##### Selected text #####

A distributed ledger technology may cut banks’ infrastructure expenditure dramatically in the next few years, a recent paper of Santander Innoventures suggests.
By 2022, the blockchain technology may save banks $15-20 billion a year by reducing infrastructure costs associated with cross-border payments, securities trading and regulatory compliance, estimates Santander Innoventures. An innovative investment vehicle for Spanish bank group Santander has recently published a document called “The Fintech 2.0 Paper: rebooting financial services” in a collaboration with Oliver Wyman and Anthemis group.
The paper states that distributed ledger technology eliminates the need for central authorities to certify ownership and clear transactions. It can be used to bypass a slow and expensive international payment networks or be adopted in securities, syndicated lending, trade finance, swaps and derivatives via “smart contracts”.
However, reducing operational costs is not the only potential advantage of distributed ledgers if leveraged by banks. It can also provide an essential transparency for products whose underlying assets are now opaque (e.g. securitisations) or establish property rights where they are made uncertain by the role of central authorities, the paper claims.
Santander Innoventures is a London-based $100 million investment fund founded by Santander group in July 2014. It aims “to support the digital revolution” by partnering with small FinTech businesses and start-ups. Santander is the largest bank in euro zone by market capitalisation. It operates across Europe, Latin America, North America and Asia. In 2014, the bank declared the attributable profit of EUR 5,816 million.
As CoinFox wrote earlier, a growing number of high profile banks on both sides of the Atlantics start their experiments with the blockchain technology. This April, UBS, a major Swiss bank, made public its plans to open a technology lab to explore potential uses of the blockchain in the financial industry. Several days later, a similar statement was made by the Bank of New York Mellon. The financial institution is going to build an application using open source code from Bitcoin.org. It is attempting to incorporate security advantages of bitcoin into the bank’s internal network. In June, the Commonwealth Bank of Australia revealed its plans to embrace Ripple protocol to transfer payments between its subsidiaries.
Finally, LHV bank Estonia and a Colored Coins software company ChromaWay AB have already created a new blockchain-based platform and a wallet for P2P transactions in euros. The blockchain technology potential was also acknowledged by the European Banking Association. The organisation believes that in the next one to three years cryptocurrencies and their supporting technology can change the way traditional finance works.

##### Listed records #####

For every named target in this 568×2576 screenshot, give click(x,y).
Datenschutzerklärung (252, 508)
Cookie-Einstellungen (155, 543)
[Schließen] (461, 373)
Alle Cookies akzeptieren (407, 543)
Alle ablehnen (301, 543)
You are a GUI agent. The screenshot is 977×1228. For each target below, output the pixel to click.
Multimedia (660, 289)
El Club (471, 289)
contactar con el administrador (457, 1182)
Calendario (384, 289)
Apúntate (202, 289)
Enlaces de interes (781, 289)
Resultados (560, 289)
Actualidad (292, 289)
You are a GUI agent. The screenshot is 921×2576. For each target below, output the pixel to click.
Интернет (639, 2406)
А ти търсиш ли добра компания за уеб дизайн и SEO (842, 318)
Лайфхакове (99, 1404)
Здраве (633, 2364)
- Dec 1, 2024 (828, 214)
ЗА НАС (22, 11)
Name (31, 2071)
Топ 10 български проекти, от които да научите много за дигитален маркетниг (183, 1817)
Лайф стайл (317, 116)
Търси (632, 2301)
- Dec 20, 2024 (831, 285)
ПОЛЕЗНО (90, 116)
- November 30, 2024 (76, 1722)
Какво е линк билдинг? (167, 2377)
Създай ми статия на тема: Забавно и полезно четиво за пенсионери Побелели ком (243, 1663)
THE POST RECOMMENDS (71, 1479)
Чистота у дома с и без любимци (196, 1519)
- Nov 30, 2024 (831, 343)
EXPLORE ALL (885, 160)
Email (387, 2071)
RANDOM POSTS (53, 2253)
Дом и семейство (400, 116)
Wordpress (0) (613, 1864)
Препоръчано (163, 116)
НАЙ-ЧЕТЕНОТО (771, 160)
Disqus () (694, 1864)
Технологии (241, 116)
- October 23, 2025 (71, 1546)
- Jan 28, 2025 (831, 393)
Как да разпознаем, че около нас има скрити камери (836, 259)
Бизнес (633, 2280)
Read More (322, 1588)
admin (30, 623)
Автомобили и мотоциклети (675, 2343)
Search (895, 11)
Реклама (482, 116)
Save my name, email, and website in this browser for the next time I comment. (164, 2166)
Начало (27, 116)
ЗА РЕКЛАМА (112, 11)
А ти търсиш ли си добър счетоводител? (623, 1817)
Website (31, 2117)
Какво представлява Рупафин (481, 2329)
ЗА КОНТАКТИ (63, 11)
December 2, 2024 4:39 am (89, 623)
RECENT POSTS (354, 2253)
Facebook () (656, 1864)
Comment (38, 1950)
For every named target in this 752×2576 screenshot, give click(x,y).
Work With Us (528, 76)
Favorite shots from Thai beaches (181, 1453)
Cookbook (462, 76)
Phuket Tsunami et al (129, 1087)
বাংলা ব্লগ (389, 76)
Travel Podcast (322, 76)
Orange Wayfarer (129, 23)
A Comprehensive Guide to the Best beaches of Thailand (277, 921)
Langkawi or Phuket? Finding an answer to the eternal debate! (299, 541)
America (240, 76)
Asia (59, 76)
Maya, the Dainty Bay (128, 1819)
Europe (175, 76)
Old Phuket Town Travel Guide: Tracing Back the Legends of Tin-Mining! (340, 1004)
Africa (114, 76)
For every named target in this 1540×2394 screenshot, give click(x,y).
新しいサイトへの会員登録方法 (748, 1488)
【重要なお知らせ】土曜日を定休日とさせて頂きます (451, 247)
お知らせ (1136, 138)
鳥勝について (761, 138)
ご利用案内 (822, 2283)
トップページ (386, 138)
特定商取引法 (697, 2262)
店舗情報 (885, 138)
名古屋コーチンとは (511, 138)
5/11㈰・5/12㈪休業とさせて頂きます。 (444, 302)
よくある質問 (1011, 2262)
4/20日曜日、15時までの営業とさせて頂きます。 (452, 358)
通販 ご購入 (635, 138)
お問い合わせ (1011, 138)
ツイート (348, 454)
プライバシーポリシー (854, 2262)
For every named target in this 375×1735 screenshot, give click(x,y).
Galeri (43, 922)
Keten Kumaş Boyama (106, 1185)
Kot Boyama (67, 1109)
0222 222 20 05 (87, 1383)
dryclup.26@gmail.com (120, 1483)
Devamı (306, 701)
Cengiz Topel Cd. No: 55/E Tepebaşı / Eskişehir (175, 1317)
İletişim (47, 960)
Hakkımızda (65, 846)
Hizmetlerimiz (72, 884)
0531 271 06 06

#####

→ **Problem set**:
[A] Please answer these from the blockchain article, one line each:
(i) How much a year may the blockchain technology save banks by 2022?
(ii) In what city and in what month and year was Santander Innoventures founded?
(iii) What did the Commonwealth Bank of Australia reveal in June that it planned to use Ripple protocol for?
[B] Decide whether each statement agrees with the blockchain article. Answer yes or no and quote the deciding words.
(i) Santander Innoventures is a $100 million investment fund.
(ii) UBS announced its plans for a blockchain technology lab in June.
(iii) The paper was produced in collaboration with Oliver Wyman and Anthemis group.

→ **Expected responses**:
[A]
(i) $15-20 billion a year
(ii) London, July 2014
(iii) To transfer payments between its subsidiaries

[B]
(i) Yes: "Santander Innoventures is a London-based $100 million investment fund"
(ii) No: "This April, UBS, a major Swiss bank, made public its plans to open a technology lab"
(iii) Yes: "in a collaboration with Oliver Wyman and Anthemis group"